WORK ORDER:
Show every line in the entries below where the word "Given" appears.
RECORDS SHOWN section start
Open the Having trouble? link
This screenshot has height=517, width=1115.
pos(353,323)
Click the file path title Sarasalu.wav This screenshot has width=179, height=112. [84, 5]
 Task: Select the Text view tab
RECORDS SHOWN section end
RECORDS SHOWN section start
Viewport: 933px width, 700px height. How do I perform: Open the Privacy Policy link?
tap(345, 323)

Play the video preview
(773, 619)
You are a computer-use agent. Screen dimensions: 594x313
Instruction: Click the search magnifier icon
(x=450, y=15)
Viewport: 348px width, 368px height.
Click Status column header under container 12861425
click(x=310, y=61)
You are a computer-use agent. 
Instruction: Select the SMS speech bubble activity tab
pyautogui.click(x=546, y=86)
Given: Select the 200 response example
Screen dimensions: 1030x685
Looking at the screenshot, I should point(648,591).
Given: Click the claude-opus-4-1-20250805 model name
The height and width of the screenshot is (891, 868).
RECORDS SHOWN section end
SOLUTION TO THIS PROBLEM:
Given: Select the 200 response example
Given: Click the claude-opus-4-1-20250805 model name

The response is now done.